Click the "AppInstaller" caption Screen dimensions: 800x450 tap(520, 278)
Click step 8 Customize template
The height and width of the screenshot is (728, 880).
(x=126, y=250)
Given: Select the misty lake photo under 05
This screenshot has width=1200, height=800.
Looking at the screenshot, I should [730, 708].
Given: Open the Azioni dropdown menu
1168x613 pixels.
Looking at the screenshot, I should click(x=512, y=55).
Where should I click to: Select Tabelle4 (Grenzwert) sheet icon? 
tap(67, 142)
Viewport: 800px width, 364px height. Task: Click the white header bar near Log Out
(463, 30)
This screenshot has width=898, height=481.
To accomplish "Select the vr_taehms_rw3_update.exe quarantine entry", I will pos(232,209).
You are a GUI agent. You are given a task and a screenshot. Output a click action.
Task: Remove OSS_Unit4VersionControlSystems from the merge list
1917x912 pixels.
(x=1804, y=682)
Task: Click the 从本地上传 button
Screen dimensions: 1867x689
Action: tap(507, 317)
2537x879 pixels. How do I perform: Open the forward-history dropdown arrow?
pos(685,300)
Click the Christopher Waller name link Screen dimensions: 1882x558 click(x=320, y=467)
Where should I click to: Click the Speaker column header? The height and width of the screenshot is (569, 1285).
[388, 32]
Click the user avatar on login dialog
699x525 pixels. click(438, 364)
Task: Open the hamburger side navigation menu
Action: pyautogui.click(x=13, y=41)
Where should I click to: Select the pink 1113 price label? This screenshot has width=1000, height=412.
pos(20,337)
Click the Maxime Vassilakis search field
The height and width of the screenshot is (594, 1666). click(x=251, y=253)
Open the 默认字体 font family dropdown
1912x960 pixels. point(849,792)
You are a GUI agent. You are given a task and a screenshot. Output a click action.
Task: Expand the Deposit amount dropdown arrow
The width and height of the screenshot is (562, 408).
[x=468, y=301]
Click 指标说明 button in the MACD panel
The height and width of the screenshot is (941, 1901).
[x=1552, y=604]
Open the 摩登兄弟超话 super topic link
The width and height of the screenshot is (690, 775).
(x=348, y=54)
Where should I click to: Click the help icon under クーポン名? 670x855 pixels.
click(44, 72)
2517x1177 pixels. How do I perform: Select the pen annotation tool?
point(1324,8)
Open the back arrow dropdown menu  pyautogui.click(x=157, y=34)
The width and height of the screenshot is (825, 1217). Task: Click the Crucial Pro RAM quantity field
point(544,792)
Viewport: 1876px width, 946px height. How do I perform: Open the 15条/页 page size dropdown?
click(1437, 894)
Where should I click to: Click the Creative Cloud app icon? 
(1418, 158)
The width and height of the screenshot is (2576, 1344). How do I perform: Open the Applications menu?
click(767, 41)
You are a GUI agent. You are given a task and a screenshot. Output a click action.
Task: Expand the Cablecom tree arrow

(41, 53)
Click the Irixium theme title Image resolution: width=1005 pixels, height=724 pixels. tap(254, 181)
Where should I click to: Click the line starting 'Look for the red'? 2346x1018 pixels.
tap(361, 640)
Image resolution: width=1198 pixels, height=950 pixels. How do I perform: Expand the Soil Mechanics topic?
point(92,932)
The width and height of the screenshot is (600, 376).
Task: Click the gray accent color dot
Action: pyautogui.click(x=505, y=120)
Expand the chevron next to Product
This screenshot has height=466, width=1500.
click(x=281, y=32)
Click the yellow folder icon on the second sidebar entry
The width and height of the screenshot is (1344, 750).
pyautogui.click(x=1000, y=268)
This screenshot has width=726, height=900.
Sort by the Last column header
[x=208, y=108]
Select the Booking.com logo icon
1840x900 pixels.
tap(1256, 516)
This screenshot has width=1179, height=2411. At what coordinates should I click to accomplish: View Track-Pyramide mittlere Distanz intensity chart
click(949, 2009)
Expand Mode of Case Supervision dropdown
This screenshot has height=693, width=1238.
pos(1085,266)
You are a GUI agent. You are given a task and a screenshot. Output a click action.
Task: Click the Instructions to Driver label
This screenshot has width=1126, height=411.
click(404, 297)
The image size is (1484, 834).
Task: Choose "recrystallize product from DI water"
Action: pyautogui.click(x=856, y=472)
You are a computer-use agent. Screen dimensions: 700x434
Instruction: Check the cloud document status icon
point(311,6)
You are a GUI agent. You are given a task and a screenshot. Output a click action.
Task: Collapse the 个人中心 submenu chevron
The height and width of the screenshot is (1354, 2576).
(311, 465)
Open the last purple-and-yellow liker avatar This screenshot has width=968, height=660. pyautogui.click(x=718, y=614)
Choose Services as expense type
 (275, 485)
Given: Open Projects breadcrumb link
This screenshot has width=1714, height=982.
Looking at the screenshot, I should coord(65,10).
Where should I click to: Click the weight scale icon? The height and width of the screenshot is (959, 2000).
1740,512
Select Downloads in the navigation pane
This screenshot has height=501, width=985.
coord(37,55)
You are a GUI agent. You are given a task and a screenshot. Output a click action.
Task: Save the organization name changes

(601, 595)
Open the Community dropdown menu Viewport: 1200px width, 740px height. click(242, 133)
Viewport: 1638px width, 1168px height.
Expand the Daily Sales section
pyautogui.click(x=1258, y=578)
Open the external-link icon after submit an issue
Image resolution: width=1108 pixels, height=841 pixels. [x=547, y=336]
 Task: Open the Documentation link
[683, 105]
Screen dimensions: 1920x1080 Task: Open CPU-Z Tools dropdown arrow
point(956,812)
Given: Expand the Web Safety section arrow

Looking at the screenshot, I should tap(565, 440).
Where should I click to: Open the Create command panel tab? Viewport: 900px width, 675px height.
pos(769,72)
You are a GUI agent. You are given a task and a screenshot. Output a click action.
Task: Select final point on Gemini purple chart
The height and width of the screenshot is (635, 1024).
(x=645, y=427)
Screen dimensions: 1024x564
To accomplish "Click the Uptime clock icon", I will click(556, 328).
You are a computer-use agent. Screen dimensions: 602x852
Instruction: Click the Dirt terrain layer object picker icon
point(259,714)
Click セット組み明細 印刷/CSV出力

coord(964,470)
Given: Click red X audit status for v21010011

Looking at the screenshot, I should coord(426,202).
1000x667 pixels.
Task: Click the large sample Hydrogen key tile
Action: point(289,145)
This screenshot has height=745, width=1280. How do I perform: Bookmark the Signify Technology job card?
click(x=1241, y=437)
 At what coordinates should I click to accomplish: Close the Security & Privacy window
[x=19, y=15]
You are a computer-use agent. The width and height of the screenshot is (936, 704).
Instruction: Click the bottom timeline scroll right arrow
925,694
• • • •
Short exercise = Please lay out the records, from the start of the records up to and including the line with "Looking at the screenshot, I should [730, 708].", as a Markdown table with the columns Row and Line, giving each line its row number and leaving out blank lines.

Answer to this exercise =
| Row | Line |
|---|---|
| 1 | Click the "AppInstaller" caption Screen dimensions: 800x450 tap(520, 278) |
| 2 | Click step 8 Customize template |
| 3 | The height and width of the screenshot is (728, 880). |
| 4 | (x=126, y=250) |
| 5 | Given: Select the misty lake photo under 05 |
| 6 | This screenshot has width=1200, height=800. |
| 7 | Looking at the screenshot, I should [730, 708]. |